Kimchi and Chips create phantoms of light in the air, crossing millions of calibrated beams with their work Light Barrier, 2014. The light installation creates floating graphic objects which animate through space as they do through time.

Jordan Wolfson

요르단 울프슨
ジョーダンウォルフソン
Colored sculpture
“Colored Sculpture” is a work in animatronic that becomes a mechanical theatre, with its spectacular performance brings us reflections on a dark past that we want to reject.“With a highly polished appearance, the work is suspended with heavy chains from a large mechanized gantry, programmed to choreograph his movements. The sheer physicality of the installation, which fills the entire space of the gallery and includes the work being hoisted and thrown hard on the floor, viscerally obscures the distinction between figuration and abstraction, in addition to promoting the formal and narrative possibilities of sculpture. “

Jorinder Voigt

Jorinde Voigt is a contemporary German artist. Known for her coded drawing installations which resemble algorithms or sound waves, Voigt’s background in music and philosophical studies established her ongoing interest in probing scientific mapping processes. Throughout an inventive and playful drawing practice, her work visualizes thoughts and infinite spaces while examining the way in which information is represented visually.

SPIROS HADJIDJANOS

Network Time

“Network Time consists of several wifi routers set up in an exhibition space to be freely accessed by any mobile internet device. Attached to each router is a slender fiber optic cable, aligned to absorb and magnify the incessant flicker of its traffic LED. The visualized data exchange creates a space viewers can interact with not only physically, but also informationally.” Gregor Quack

GUY BEN-ARY, PHILIP GAMBLEN AND STEVE POTTER

Silent Barrage

Silent Barrage has a “biological brain” that telematically connects with its “body” in a way that is familiar to humans: the brain processes sense data that it receives, and then brain and body formulate expressions through movement and mark making. But this familiarity is hidden within a sophisticated conceptual and scientific framework that is gradually decoded by the viewer.

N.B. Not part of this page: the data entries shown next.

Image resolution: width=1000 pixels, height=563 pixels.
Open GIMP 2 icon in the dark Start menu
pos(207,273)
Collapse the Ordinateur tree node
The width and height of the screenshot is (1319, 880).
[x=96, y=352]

The brain consists of a neural network of embryonic rat neurons, growing in a Petri dish in a lab in Atlanta, Georgia, which exhibits the uncontrolled activity of nerve tissue that is typical of cultured nerve cells. This neural network is connected to neural interfacing electrodes that write to and read from the neurons. The thirty-six robotic pole-shaped objects of the body, meanwhile, live in whatever exhibition space is their temporary home. They have sensors that detect the presence of viewers who come in. It is from this environment that data is transmitted over the Internet, to be read by the electrodes and thus to stimulate, train or calm parts of the brain, depending on which area of the neuronal net has been addressed.

Madi Boyd

the Point of Perception
Produced in collaboration with neuroscientists at UCL, Beau Lotto and Mark Lythgoe, this work is art and science; we intend it as an experiment in the gallery. It manifests as an immersive environment consisting of a ‘screen’ which is a large gridded space of uncertainty and projected film.The project came about after I undertook a period of research of the human visual system and neuroesthetics and set up a collaboration with Professor Mark Lythgoe and Dr Beau Lotto at UCL.